Some time in the last ten years, it would seem that the Hana and Whaler’s returned to Hawaii…Maui specifically, where Hali’imaile was founded in 2010 by a branch of the Levecke family and has its premises…I’ve heard they began making arum around 2014. Surprisingly, given the sugar industry, family connections and tropical climate, rum is not actually their focus – whisky, vodka and gin are, with the distillery also making rums of zero distinction. One of their claims to fame is to have worked to develop Sammy Hager’s Beach Bar rum, but that’s hardly an endorsement of the other rums they make and a 2019 article suggested (without attribution) that the rum itself wasn’t even made on Maui anymore, but in the USVI, and then bottled in California; rumours even suggested it was a Philippines rum. Go figure. If that’s true, no wonder they didn’t bother mentioning the product on their website.
But to go back to this bottle and its provenance: back in the eighties, Hana Bay was made by Hawaiian Distillers, a Hawaiian corporation that was in business since the 1970s, and was a subsidiary of Hawaiian Distilled Products Co out of Tustin California. Before 1980 it was mainly manufacturing tourist items, including ceramics and specialty Polynesian Liqueurs and you can still find many of its small bottles and knick knacks on various eBay or other auction sites: the value of their products lies in these ceramics, not its rums – it’s defunct now and all traces of it have vanished: only head cases like me actively seek out their rums from yesteryear any longer, and the question as to where exactly the rum was distilled remains unanswered.
Strength – 40%
Nose – Rather nice, with a crisp aroma of light green grapes, apples, some red grapefruit.

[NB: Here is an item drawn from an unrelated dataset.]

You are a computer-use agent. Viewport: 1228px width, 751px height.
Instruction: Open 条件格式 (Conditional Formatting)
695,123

Some lemon and pine-sol, quite nice, until the whole thing is taken over by the thin acid reek of a disinfectant covering the tiled floors of a sterile, cold hospital corridor.

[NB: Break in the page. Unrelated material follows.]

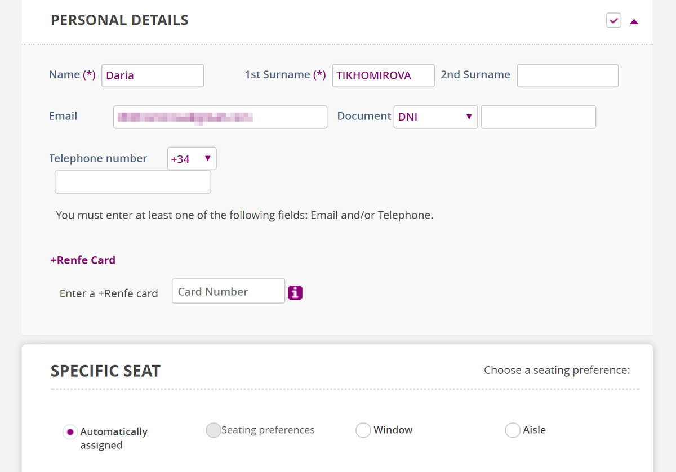Click the Name field containing Daria
Image resolution: width=676 pixels, height=472 pixels.
point(153,75)
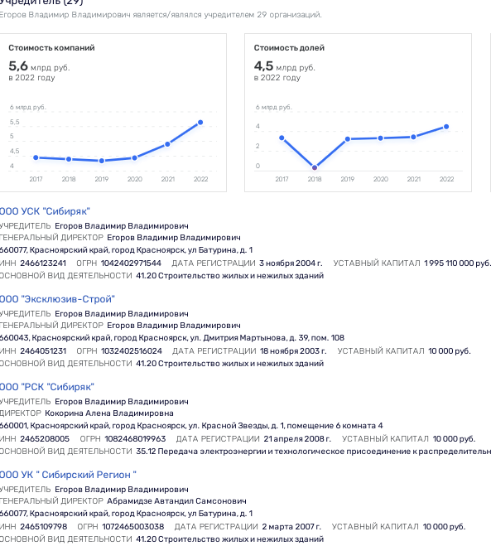
Task: Open the ООО "РСК "Сибиряк" company link
Action: pyautogui.click(x=47, y=387)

Palate – Okay it’s 40%, but not entirely nad; there’s no obvious adulteration here. Slightly creamy, buttery, with emergent sweet light fruits. Rather dry, briny and with latrger non-sweet notes of dates, olives and a stale peach or two.
Finish – Nothing special here, but noting bad either; acetones, light pears, a bit ot hot tea. It’s nice for what it is
Thoughts – As far away from the adulterated mess of Whaler’s or the Spirit of Hawaii as could be imagined. This one is actually not an entirely bad rum, and makes one wonder why they didn’t bother sticking with it. Instead they just climbed to the top of a low hill, and charged downhill from there with everything that came after. We’ll be looking at some of those soon.
- A relatively young age can be assumed, as is the likelihood of it being a column still rum.